As s a teenager, I secretly yearned to be an army officer. Maybe ‘secretly’ is a bit of a stretch, since I made my army officer uncle take me to his tailor and got myself kitted out in a full set of fatigues, complete with name tag embroidered across the breast, and walked around like this in broad daylight without a shred of irony. I would go far, I reckoned, barring such technical hitches as my poor physical fitness and total inability to take orders. I would be a raving success.
Boy, was that stupid. I just wasn’t thinking it through. What if I had risen meteorically to become a celebrated general who had an extramarital affair, some of it on email, with some really fit woman who had then gotten jealous of some other really pushy socialite woman I was friends with, and had hassled her as well as sent vaguely threatening emails to another general colleague, who had sent it back to his socialite friend, and they sent it to me, so that I could tell my woman to lay off his woman, and then some government terrorist-foiler hero without a shirt had opened an investigation into my email affair with the first woman, possibly because he was or was not kind of sweet on the second woman, and this had cost me my job since, besides a couple of non-public items on my schedule, I may or may not have told my woman anything that may or may not have compromised national security, and then a television channel had tried to make a flow chart of the whole incomprehensible soup, and this flow chart looked like a drunken ant with radioactive pee?

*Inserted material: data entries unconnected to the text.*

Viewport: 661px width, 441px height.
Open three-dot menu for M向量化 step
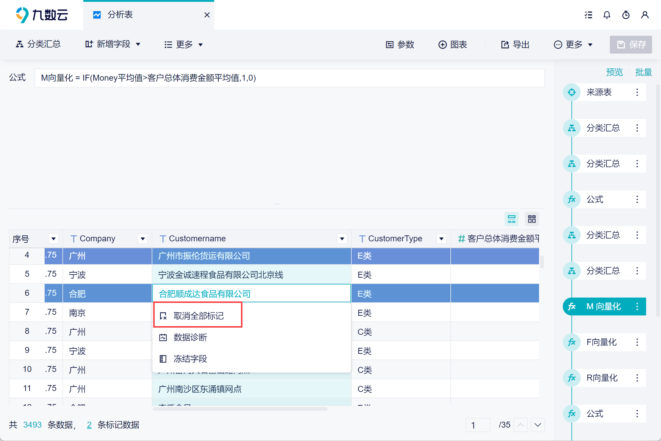tap(637, 306)
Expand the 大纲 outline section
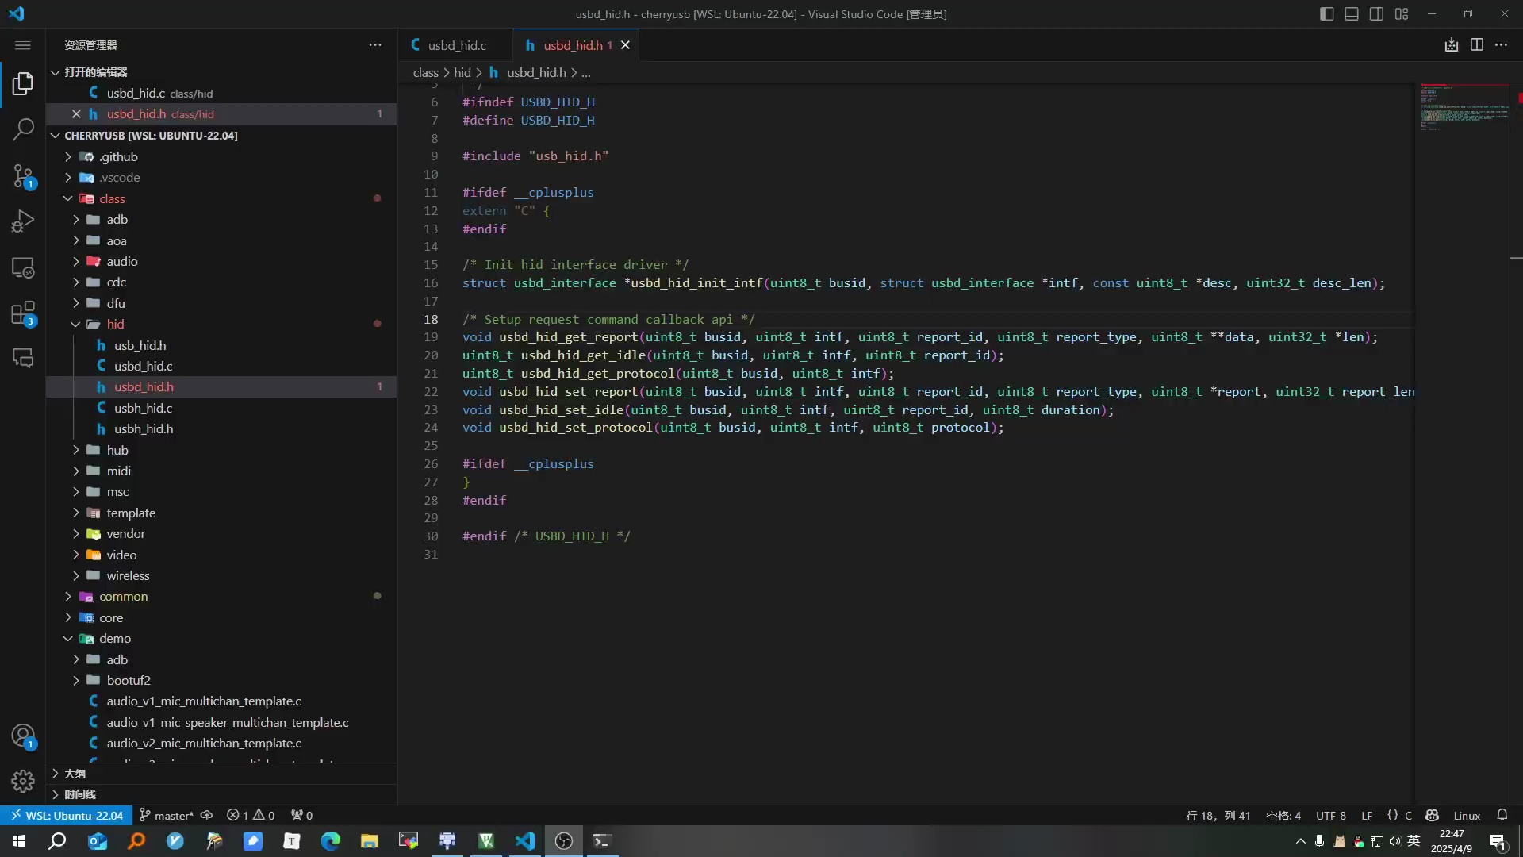1523x857 pixels. (x=75, y=773)
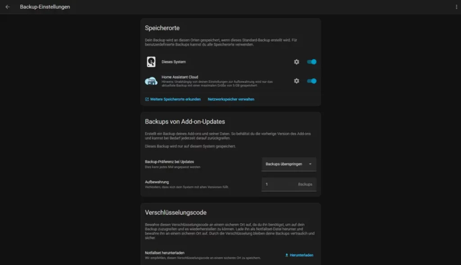461x265 pixels.
Task: Click the download icon next to Herunterladen
Action: 287,255
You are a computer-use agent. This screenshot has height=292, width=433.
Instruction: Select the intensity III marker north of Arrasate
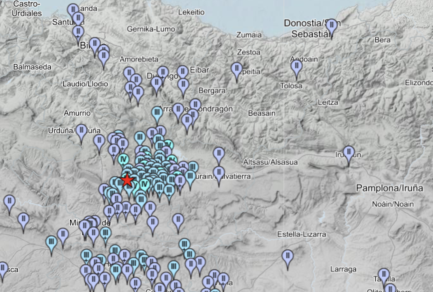(157, 113)
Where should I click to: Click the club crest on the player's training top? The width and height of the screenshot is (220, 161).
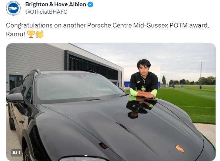pyautogui.click(x=144, y=89)
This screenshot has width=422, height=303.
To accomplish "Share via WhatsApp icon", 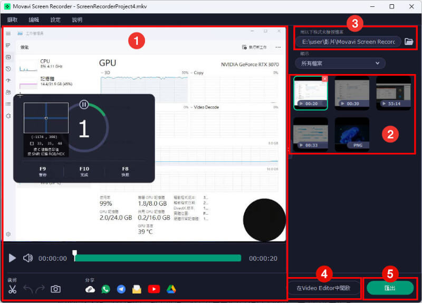I will (106, 289).
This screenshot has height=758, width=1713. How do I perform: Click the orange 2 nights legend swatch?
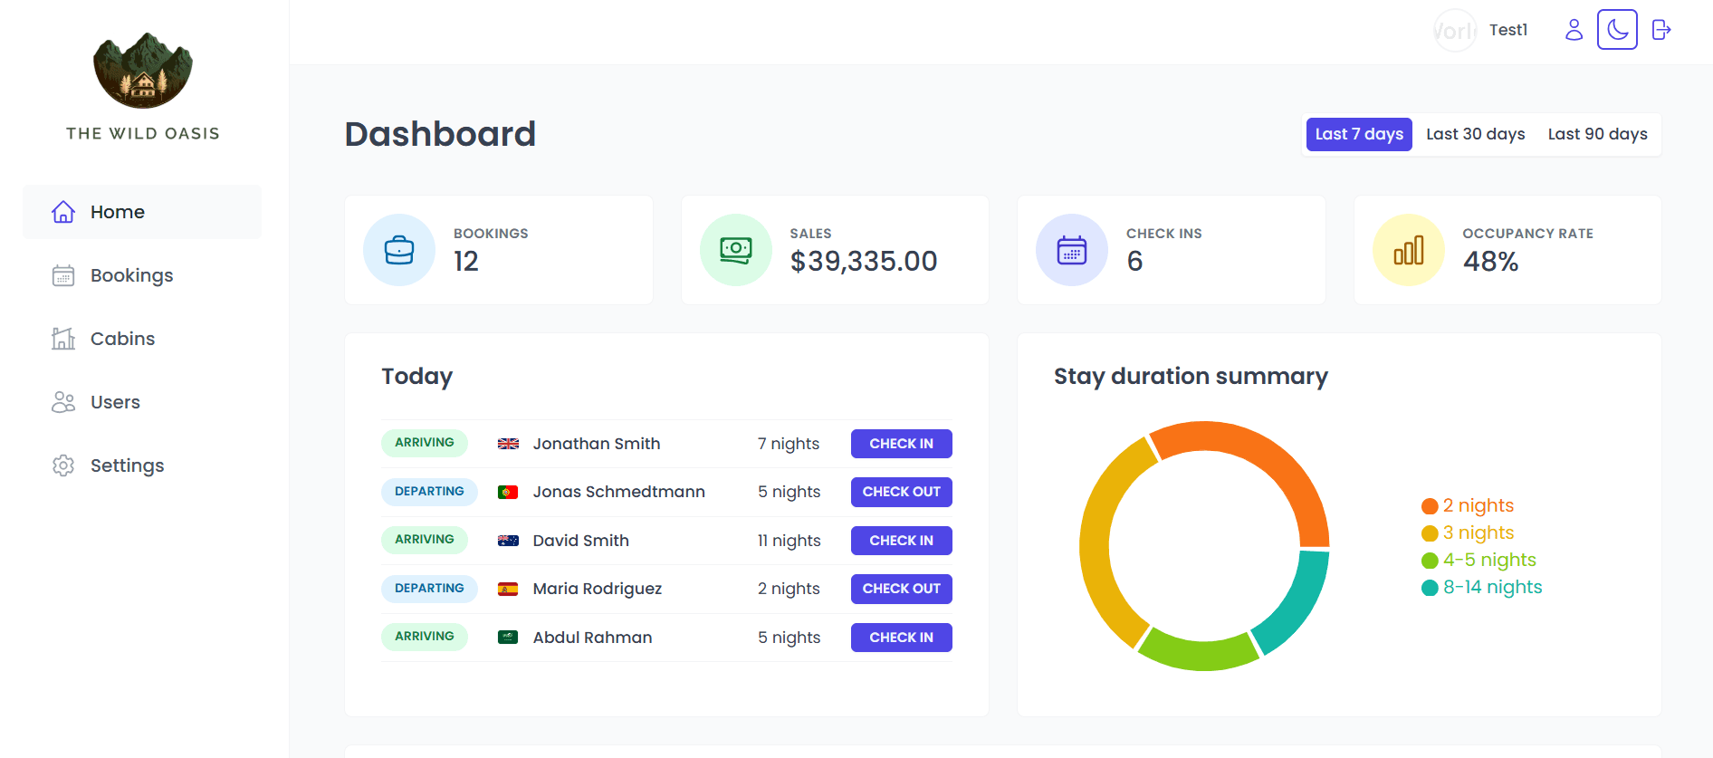click(x=1430, y=506)
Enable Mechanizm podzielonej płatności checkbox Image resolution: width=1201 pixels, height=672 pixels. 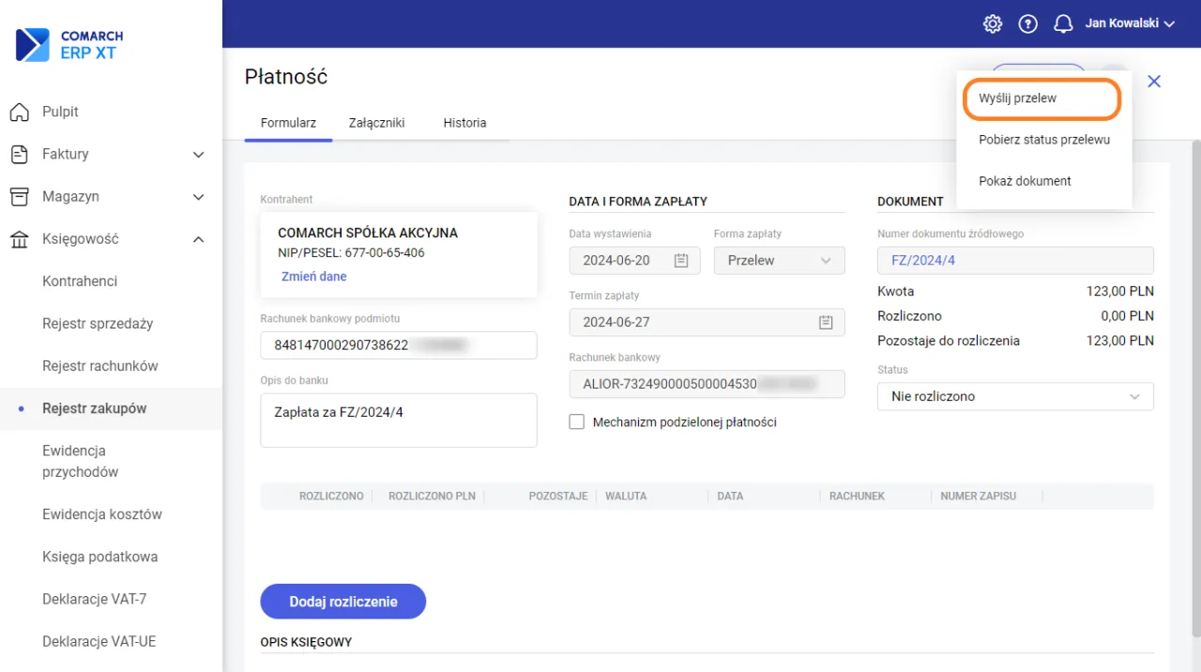click(x=577, y=422)
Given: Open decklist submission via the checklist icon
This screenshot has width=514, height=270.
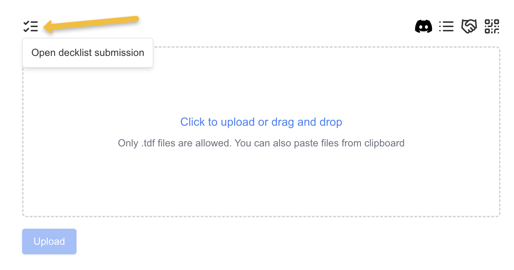Looking at the screenshot, I should (31, 26).
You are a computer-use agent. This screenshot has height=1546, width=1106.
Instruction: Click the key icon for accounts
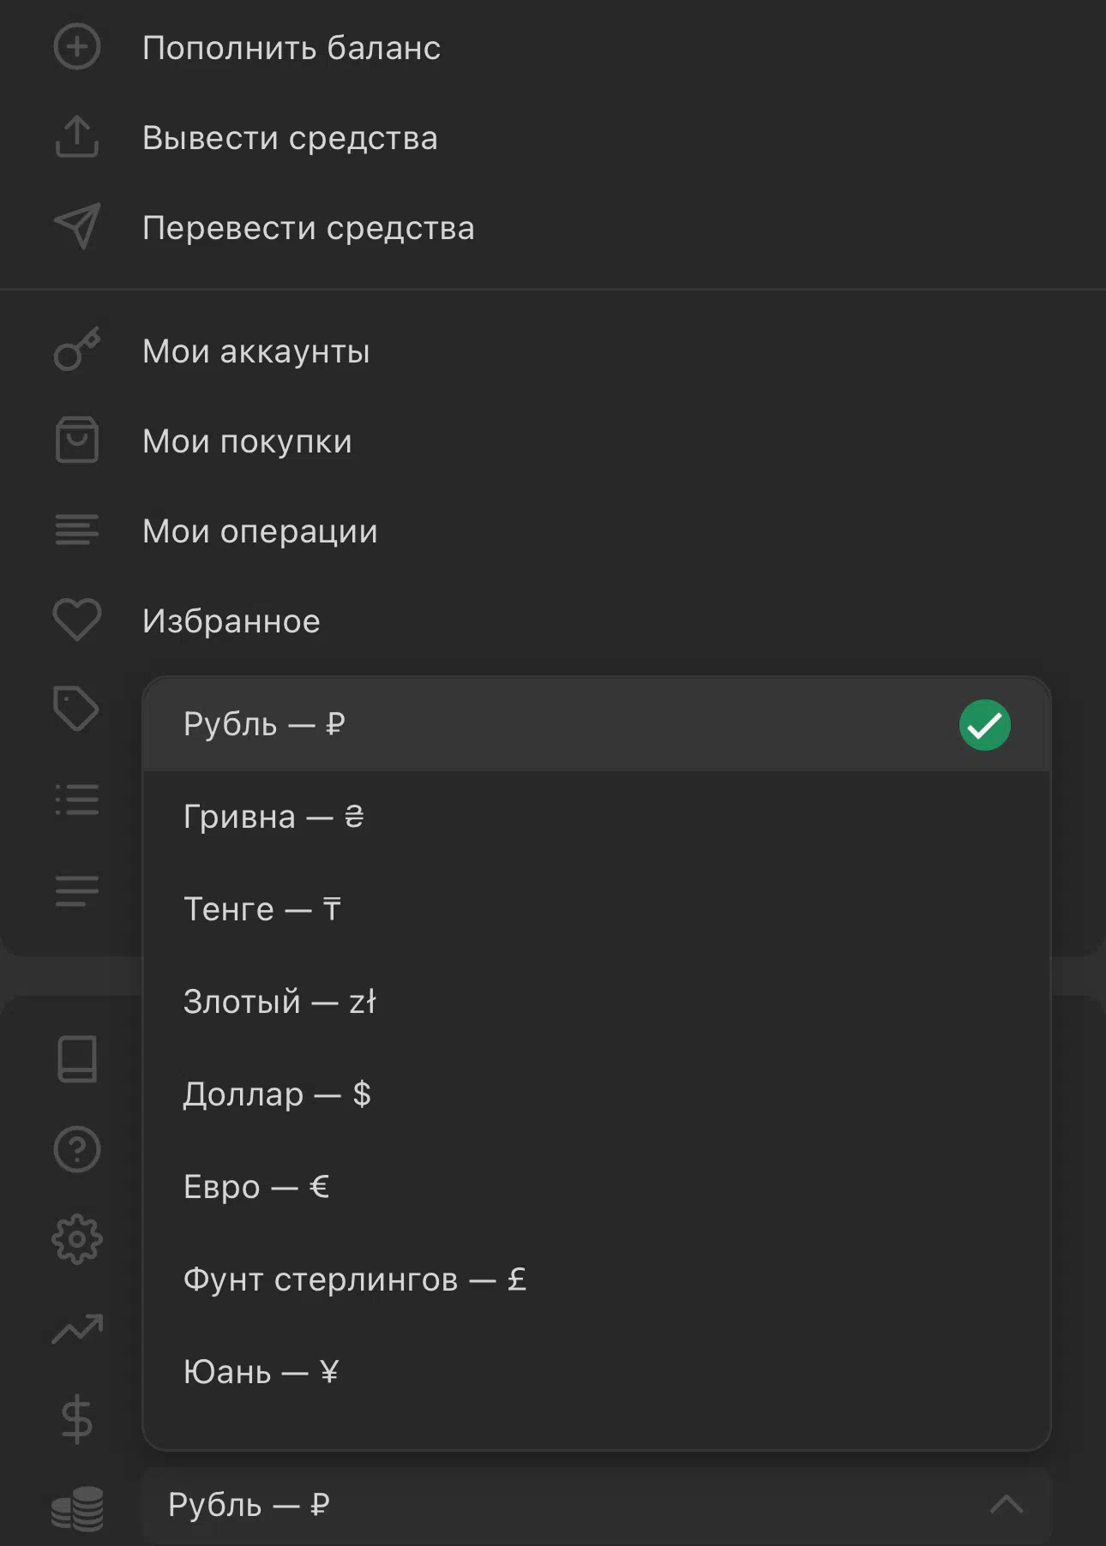[77, 350]
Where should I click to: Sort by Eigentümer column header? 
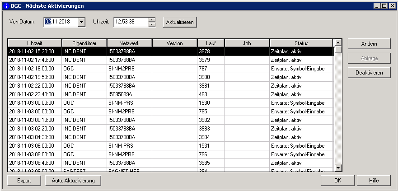coord(84,43)
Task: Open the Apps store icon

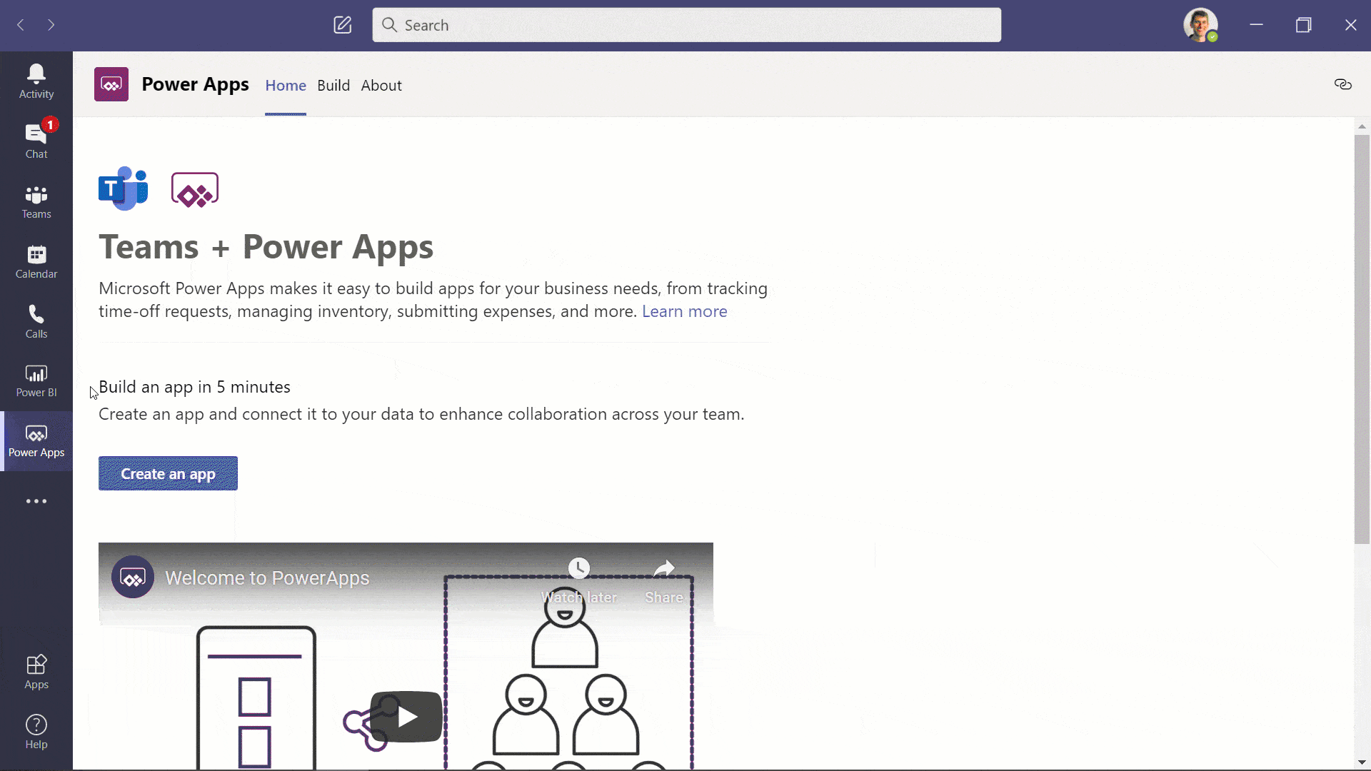Action: (x=36, y=670)
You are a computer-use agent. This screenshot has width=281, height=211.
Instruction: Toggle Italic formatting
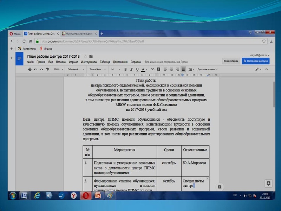pos(131,70)
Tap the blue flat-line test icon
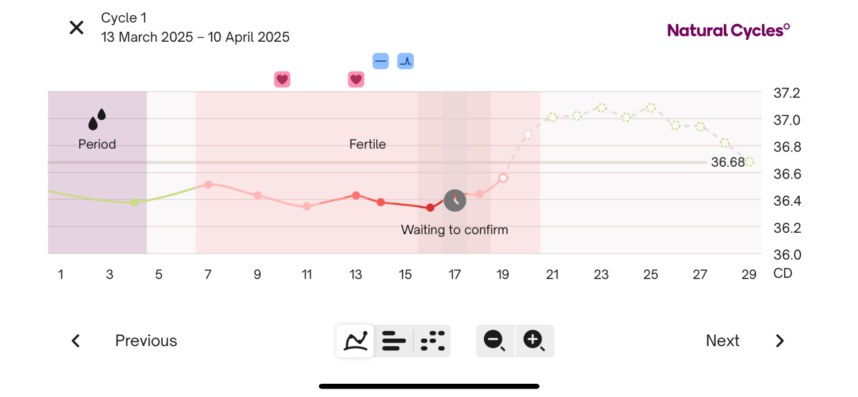 tap(381, 62)
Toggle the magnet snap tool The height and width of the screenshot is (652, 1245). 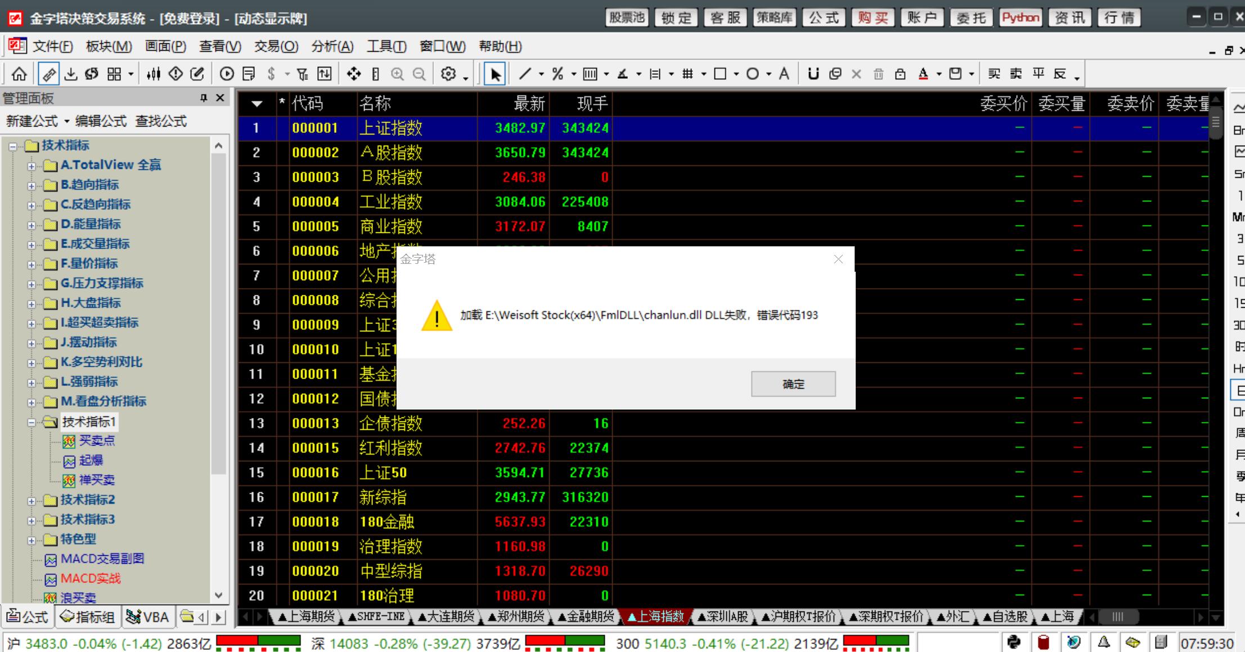813,74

No sir, I’m glad I didn’t go into the army. It’s much less of a drag to be a freelance writer—nobody gives a rat’s ass whether your pulse is still going, let alone who you’re sleeping with, and your only uniform is pyjamas (which don’t look as good, but dispense with the need to change, ever).
In case you’ve been living under a rock, I’m referring to l’affaire Petraeus, which has gotten not just the protagonists’, but everyone’s knickers in a twist. Rumbles about honey traps and conspiracy theories and the suspicion that it’s all a way to bring down a guy who may or may not have screwed up in Benghazi, have served as an excellent way for President Obama to strictly ration his re-election gloating.
But what’s really annoying is that all the intrusive media telephoto lenses are focussed on the cars and kitchen windows of the women in question, while General Petraeus retains a vaguely martyred invisibility and a—presumably repentant—silence. He’s the one who screwed up, so the lenses should be on him. If his pillow talk included classified information, he’s the one who compromised his country. Whether the man should be publicly vilified depends on what the rest of the investigation turns up, but certainly the women involved don’t deserve the opprobrium, no matter how jealous or pushy they might be.
Public embarrassment is one thing; sacking someone for what goes down in their personal life is another. Should a sexual peccadillo that does not compromise work (if it doesn’t) really be enough to take down an honourable career? I’m not a fan of our politicians, but having watched the alleged sex tapes of various senior Indian partymen, I still don’t care what they’re up to in their personal lives. All I’d say is, a pushup or two once in a while wouldn’t hurt, you know?
David Petraeus may merely have breached his marriage vows, not national security. If that’s the case, leave him alone. And in either case, leave the ladies alone.